Moukarzel showed that 2D soap bubbles are sectional multiplicative Voronoi partition (SMVP), i.e. 2D slices (sections) of a 3D generalized (multiplicative) Voronoi diagram where each source $f_i$ has a weight $a_i$ so that a cell $\Omega_i$ in the diagram consists of all points $x$ such that $d(x,i)/a_i<d(x,j)/a_j$ for all $j\neq i$. Note that this is not a bijective correspondence. First, not all SMVP's are realizable as 2D foams, and second, there isn't a unique SMVP associated to a foam, if I recall correctly there's a 3D space of them, as one can translate the sources of the SMVP in two dimensions and set a global scale factor.

Second, Eppstein showed that the graphs formed by 2D bubbles are precisely the 3-regular bridgeless planar multigraphs. That these conditions are necessary is not too hard to see from Plateau's laws for foam equilibrium.

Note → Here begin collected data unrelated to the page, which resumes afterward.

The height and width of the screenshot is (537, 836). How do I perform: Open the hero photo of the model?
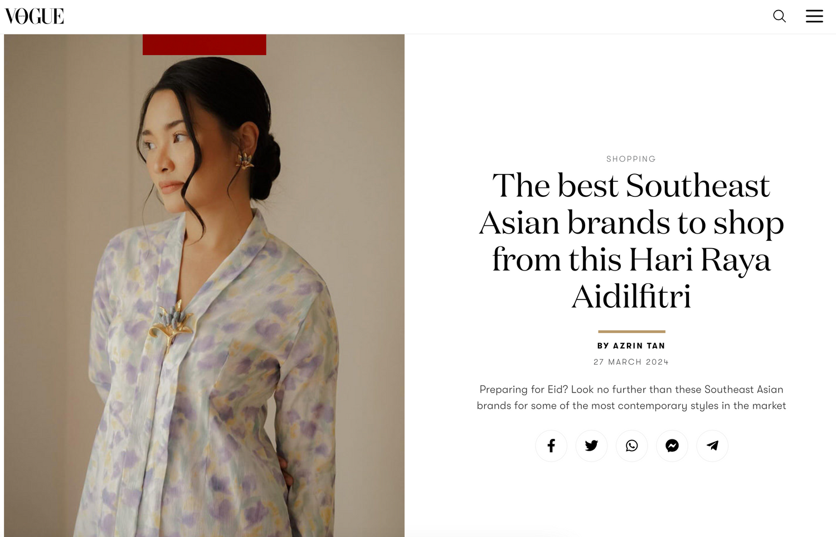tap(204, 286)
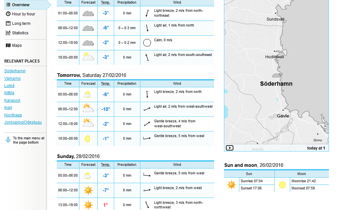This screenshot has height=210, width=363.
Task: Click the Kittilä link
Action: (x=9, y=93)
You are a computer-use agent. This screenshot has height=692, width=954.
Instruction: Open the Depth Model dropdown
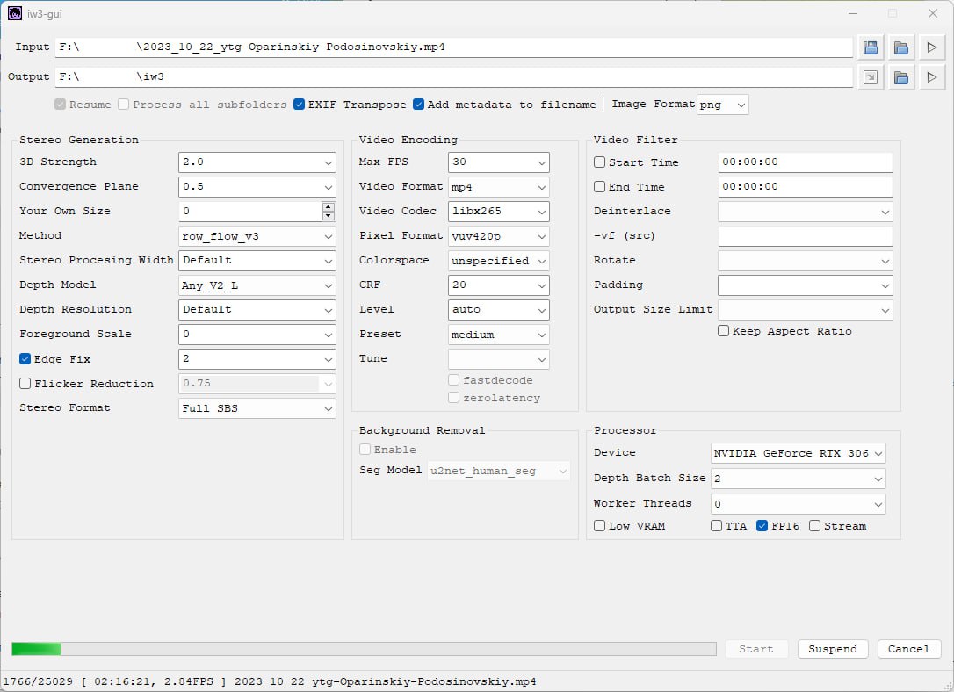[257, 285]
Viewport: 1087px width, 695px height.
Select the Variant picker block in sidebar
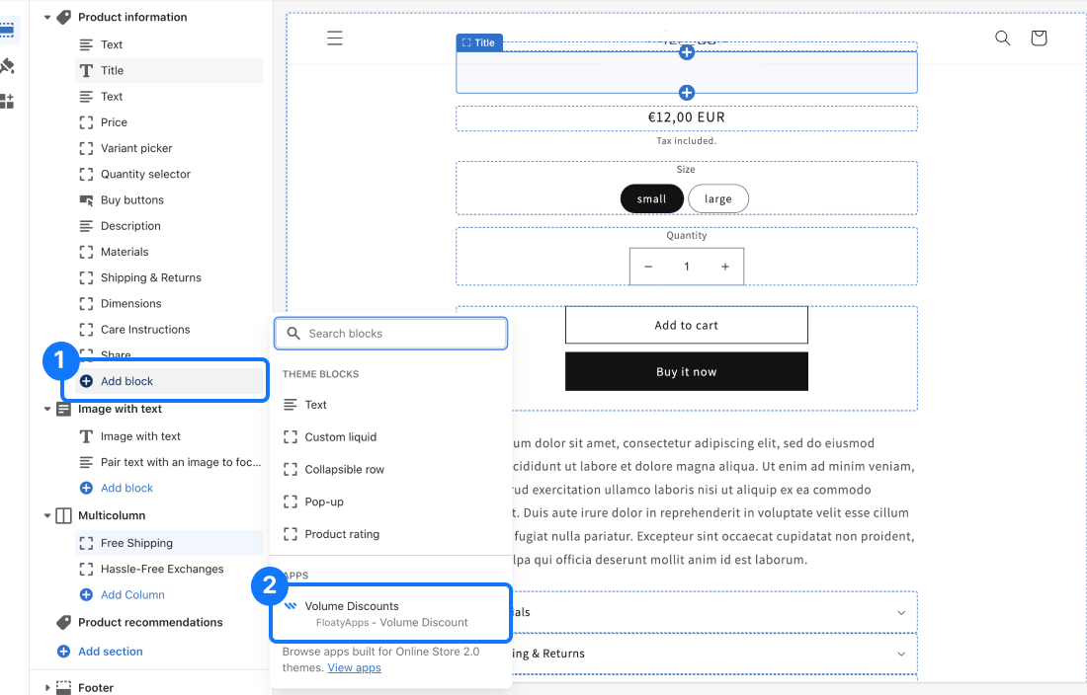[x=136, y=148]
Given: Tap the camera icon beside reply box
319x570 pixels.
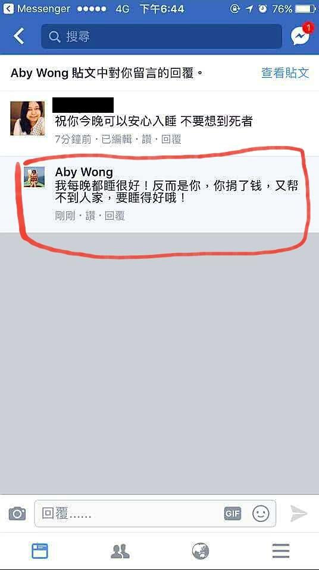Looking at the screenshot, I should click(x=17, y=514).
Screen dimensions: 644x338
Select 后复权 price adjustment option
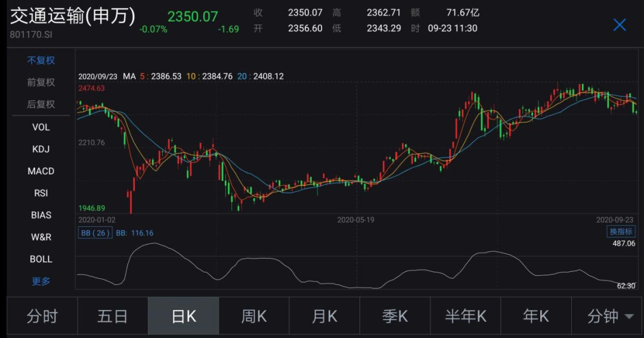[x=41, y=105]
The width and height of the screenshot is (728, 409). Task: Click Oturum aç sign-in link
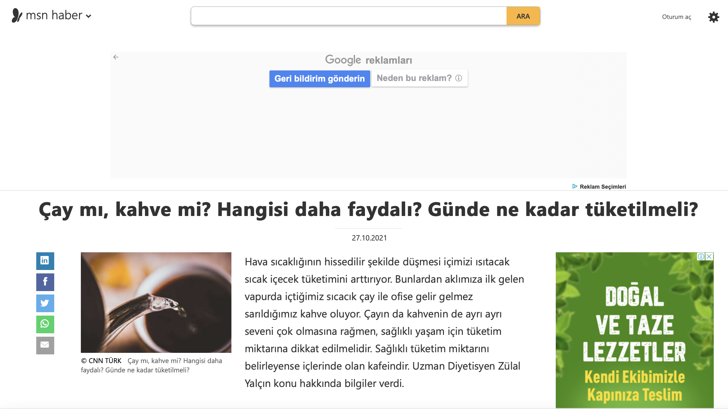pyautogui.click(x=677, y=17)
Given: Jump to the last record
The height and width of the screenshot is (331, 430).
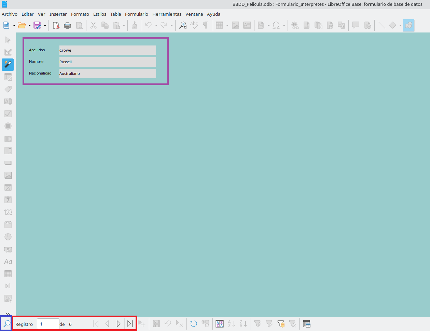Looking at the screenshot, I should click(x=130, y=324).
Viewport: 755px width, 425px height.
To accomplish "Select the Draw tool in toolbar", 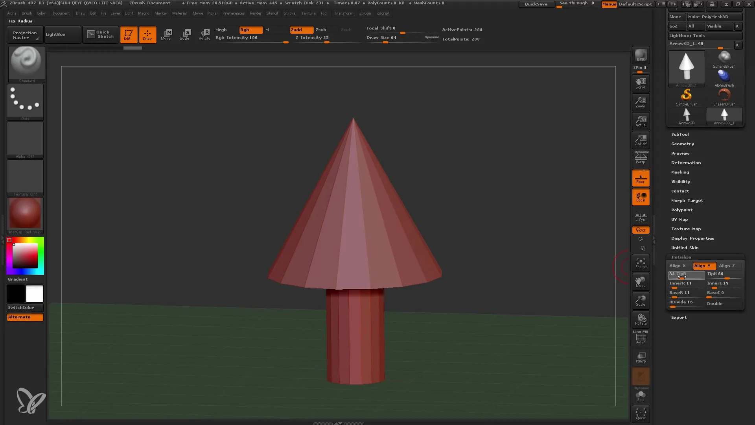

To show that any such multigraph can be realized as an equilibrium 2D bubble, Eppstein uses a construction involving a kind of Voronoi diagram in the Poincaré disk model of the hyperbolic plane.

(Ref. 12 is the very related "Planar Lombardi Drawings for Subcubic Graphs" also by David Eppstein)

I asked Eppstein about the connection between the two constructions in a comment here but never had a chance to work it out in detail for myself.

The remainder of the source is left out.